This article originally appeared in the August 3 Fightful Boxing Newsletter, which releases every Thursday Morning at 8 AM EST. You can see the full newsletter at this link.
Takashi Miura and Takashi Uchiyama, two of the best Japanese boxers of this generation, separately announced their retirements. Both men have retired after almost 20 combined years of entertaining fights and dominance in boxing's super featherweight division.
After a nearly three-year reign as the OBPF super featherweight champion, Uchiyama turned his attention to winning the WBA super featherweight title. He won the title by stopping Juan Carlos Salgado in the 12th round in 2010. He would defend the title 11 straight times, nine of which resulted in a knockout win for Uchiyama. His last two fights saw Uchiyama lose his title to Jezreel Corrales and lose the rematch as well.
At a news conference that was held in a TV Tokyo studio on July 29, Uchiyama said he had no regrets and didn't have a lot of motivation to keep fighting at 37 years old.
“I began thinking of retiring around the end of April,” Uchiyama said. “The biggest reason was that I didn’t have as much motivation as I previously had and that I was hampered by injuries and I couldn’t dispel my doubt that I could be a better fighter than before. That’s why I decided to retire.”
Miura announced his retirement on Twitter in Japanese. The tweet roughly translates to: "After I pondered (the decision), I decided to retire. I don’t have regrets. As I was able to achieve my boyhood dream and get in the ring in America, which I had never imagined I would, I had the best possible boxing career. Thank you very much."

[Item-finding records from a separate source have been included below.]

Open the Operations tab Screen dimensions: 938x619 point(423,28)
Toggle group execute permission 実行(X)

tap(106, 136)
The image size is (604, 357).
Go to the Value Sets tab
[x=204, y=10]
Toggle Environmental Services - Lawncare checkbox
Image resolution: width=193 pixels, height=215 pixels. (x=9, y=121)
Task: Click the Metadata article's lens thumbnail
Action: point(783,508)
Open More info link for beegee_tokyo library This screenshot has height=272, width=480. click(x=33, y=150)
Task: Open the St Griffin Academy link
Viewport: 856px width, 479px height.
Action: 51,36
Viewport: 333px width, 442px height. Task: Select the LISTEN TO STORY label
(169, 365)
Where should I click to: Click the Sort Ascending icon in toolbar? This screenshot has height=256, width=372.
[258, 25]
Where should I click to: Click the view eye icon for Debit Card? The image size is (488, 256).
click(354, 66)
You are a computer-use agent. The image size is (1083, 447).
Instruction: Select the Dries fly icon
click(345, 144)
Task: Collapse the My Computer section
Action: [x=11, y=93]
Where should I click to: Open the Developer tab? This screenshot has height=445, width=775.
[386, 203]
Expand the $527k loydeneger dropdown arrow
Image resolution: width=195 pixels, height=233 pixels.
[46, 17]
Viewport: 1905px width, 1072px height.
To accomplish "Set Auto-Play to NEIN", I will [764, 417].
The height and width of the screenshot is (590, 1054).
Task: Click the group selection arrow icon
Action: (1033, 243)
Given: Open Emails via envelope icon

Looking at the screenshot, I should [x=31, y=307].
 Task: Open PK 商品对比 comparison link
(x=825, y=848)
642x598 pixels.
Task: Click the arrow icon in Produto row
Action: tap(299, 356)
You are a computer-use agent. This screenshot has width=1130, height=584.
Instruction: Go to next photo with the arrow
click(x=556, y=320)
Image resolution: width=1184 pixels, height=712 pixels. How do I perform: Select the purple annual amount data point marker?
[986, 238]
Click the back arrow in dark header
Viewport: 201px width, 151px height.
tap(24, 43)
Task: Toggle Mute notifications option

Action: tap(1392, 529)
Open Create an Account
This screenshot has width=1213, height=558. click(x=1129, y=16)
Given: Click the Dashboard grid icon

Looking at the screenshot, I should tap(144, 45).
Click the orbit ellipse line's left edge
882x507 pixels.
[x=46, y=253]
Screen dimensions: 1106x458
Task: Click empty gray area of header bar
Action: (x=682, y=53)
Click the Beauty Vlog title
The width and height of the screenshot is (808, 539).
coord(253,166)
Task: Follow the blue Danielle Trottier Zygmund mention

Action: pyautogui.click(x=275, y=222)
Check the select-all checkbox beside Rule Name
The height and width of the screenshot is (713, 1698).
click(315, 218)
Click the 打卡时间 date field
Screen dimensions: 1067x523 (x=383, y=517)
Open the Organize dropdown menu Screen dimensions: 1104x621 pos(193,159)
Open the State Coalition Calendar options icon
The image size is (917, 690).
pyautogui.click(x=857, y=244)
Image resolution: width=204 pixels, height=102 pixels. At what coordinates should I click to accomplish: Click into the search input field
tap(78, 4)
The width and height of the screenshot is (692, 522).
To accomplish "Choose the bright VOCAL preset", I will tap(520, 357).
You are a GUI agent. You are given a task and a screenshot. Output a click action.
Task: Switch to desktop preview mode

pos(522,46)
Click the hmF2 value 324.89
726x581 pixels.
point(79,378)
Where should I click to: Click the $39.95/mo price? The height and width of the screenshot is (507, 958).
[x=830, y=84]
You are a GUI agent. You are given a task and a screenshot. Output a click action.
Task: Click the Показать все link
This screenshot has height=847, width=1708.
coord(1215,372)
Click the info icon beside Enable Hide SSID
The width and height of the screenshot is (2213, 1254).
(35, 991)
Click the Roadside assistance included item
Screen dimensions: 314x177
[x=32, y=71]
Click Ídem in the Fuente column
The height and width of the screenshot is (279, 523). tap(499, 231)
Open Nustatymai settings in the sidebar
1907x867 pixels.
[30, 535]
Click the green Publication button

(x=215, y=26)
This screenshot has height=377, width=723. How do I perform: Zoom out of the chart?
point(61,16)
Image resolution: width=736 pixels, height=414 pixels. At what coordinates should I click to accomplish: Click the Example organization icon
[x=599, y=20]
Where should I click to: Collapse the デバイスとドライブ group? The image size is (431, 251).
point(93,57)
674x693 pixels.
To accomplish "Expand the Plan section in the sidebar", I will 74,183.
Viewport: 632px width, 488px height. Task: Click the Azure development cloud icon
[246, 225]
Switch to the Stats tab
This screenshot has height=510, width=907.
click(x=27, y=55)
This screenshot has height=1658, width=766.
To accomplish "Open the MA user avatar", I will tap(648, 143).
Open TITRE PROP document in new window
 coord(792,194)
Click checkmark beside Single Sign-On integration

Miura, a former Japanese national champion, unsuccessfully challenged Uchiyama for the WBA title in 2011, but would later win the WBC title two years later. The Uchiyama vs. Miura fight was a good match that I recommend if you're a Japanese boxing fan, but that never got a true conclusion. Miura knocked down Uchiyama in the third round of the fight, but Uchiyama was the better fighter. Miura suffered a bad cut and then his corner had to retire Miura in the eighth round of the fight.
Miura would hold onto to the title until being stopped by Francisco Vargas in 2015 and would not get another world title shot for a while. That title shot came back in July when he lost a unanimous decision to current WBC champion Miguel Berchelt on an HBO card.
Berchelt vs. Miura was supposed to be a "Fight of the Year" contender on paper, but Miura did not look great and was nowhere the world champion boxer that he used to be. It's good that Miura has finally taken the initiative and leave the sport with his health relatively intact.
Uchiyama is in his late 30s and has garnered a great deal of success in Japan, and now is the right time for Uchiyama to step down. Uchiyama has been a huge star on Japanese television and there's a chance Uchiyama could see a future as a boxing analyst for TV Tokyo, the station where he made his retirement announcement.